The Internet

Where did it come from and how did it grow?

By Dan O'Connor

 

Sputnik created the Internet! Remember Sputnik? Well, maybe you at least heard of it. The first communication satellite, launched by the Soviet Union in 1957, that beeped its way across the skies of the world and in particular the United States. Sputnik sent tremors through the heart of the Pentagon. The message the High Command heard from all that beeping was that Soviet scientists were ahead of U.S. scientists in the race-for-space. Not that Soviet scientists were smarter than American scientists but they were better organized. Soviet scientists had common funding and therefore worked toward a common goal. American scientists worked in diverse institutions on diverse projects with little or no coordination. The solution was to create an interconnection of American scientists for a network of scientific information: an Internet. To fund this awesome task, the Defense Department created an agency and naturally gave it an acronym: ARPA.

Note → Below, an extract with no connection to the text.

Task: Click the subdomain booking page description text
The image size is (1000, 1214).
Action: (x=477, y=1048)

ARPA, the Advanced Research Projects Agency, was created to coordinate communications among U.S. scientists and enhance technological development. The principal task of ARPA was to explore the possibility of sharing computer information among educational institutions: get scientific computers to talk to other scientific computers. The challenge was ten years in search of a solution.

Finally the Internet found a creator. In 1969, at Boelter Hall, UCLA, a research Professor, Leonard Kleinrock, with a team of graduate students, implemented a theory Kleinrock developed called packet-switching: a technology to get computers to "talk to one another." On a November afternoon, Kleinrock and his team sent a message, via telephone lines, from a UCLA computer to a computer in San Francisco. Kleinrock typed the message, "Are you receiving this?" and a reply came back, "yes." Kleinrock and his team were euphoric. And well they should have been -- they had launched the information superhighway -- the Internet.

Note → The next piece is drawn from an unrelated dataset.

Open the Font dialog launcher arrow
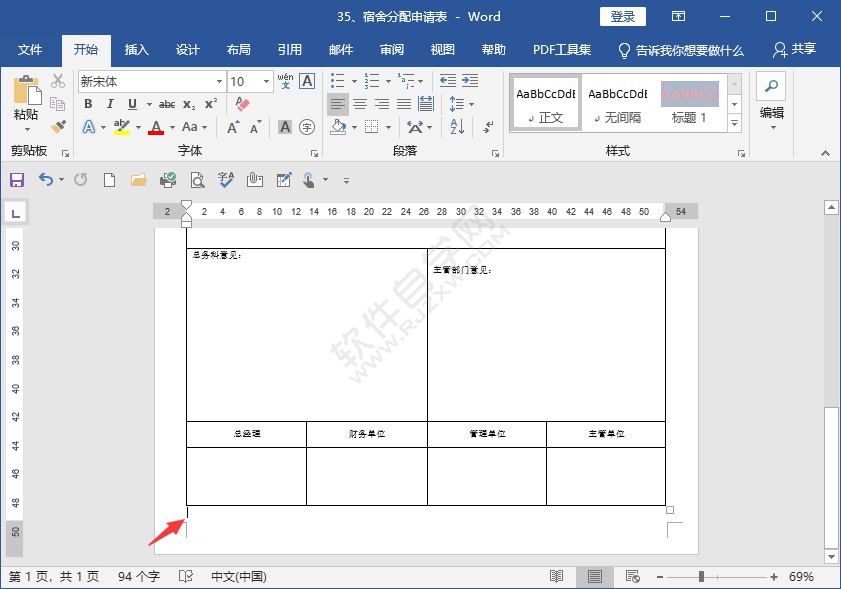 [x=313, y=152]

Essentially, packet-switching means: one computer takes a message, wraps it in special software, forms an electrical envelope, then sends it by modem, through telephone lines to another computer. The second computer strips the packet's envelope and opens the message. The communication is "friendly" as long as each computer contains compatible software, called protocol. A modem translates computer talk into telephone talk. The wrapping software contains coded protocol and computer addresses. Each computer knows where the packet is going and where it came from. In a nutshell, when we surf the net, we're really eavesdropping on computer telephone conversations; in all, a nice piece of work by Professor Kleinrock.

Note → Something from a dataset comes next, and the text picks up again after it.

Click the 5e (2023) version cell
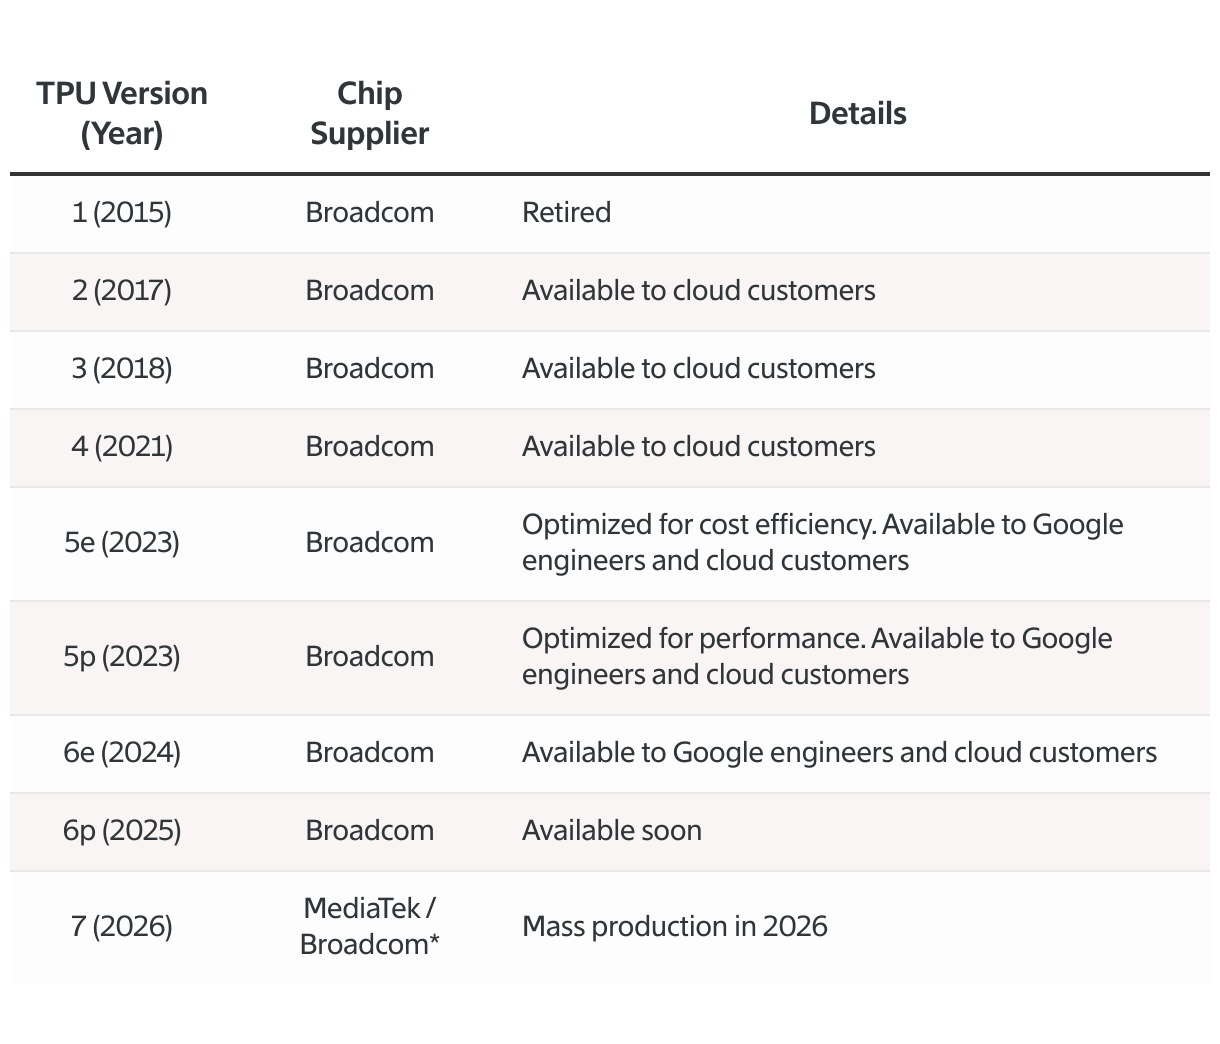This screenshot has height=1044, width=1220. 122,542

ARPANET ran with Kleinrock's technology and developed a network of computer links among educational institutions. These links accumulated into a major trunk line called the backbone. Now scientists could collectively share information by tapping into the backbone and swapping packets across the network. Others found a way to attach to the backbone. Wherever computers and telephone lines existed, attachments to the Internet trunk-line became possible. Eventually, what started as a limited project, extended itself across national and international borders and, like Topsy, it just grew. Currently, connections also involve cables and satellites; nobody's in charge but, like the economy, it works, and nobody's really sure how.

But the real Internet, what we know as the Information Super Highway, didn't come into vogue until the 1990s. It took twenty years to arrive. Why so long? Well, networking was going on, but principally in the realm of universities, large businesses and techie-types. Access was tedious, the software was cryptic, and the content was largely academic but, approaching the 1990s, that all changed. Microsoft's introduction of Windows made PCs more friendly, the browser software made Internet access easier, and Internet content became more interesting.

Windows replaced the text driven DOS horrors with pictures and mouse clicks. DOS required typing long esoteric strings of text to make Internet connections work; then Windows introduced click-and-go-icons to get the same job done. This in turn led to the development of the World Wide Web (WWW) browser. A WWW browser takes advantage of Windows click-and-go capability to allow the mouse to surf smoothly around the Net. Browser software made the Internet pretty, informative, and fun. The arcane Internet became the Internet for everyone.

Everyone, that is, with the proper hardware/software and a server connection. The hardware consists of a computer, a modem and a telephone line. The software is the browser (Netscape, Internet Explorer). The server is an outside commercial computer, called an Internet Service Provider (ISP), leased by a user for about $20/month. The ISP handles all that packet-switching traffic.

It took a while for the Internet to get into the hands of the masses. Its growth rate has been mind boggling. It feeds the pangs of an information hungry world. It may be out of hand but it's handy to use. It's here to stay. Maybe now we know what all that beeping was about from Sputnik.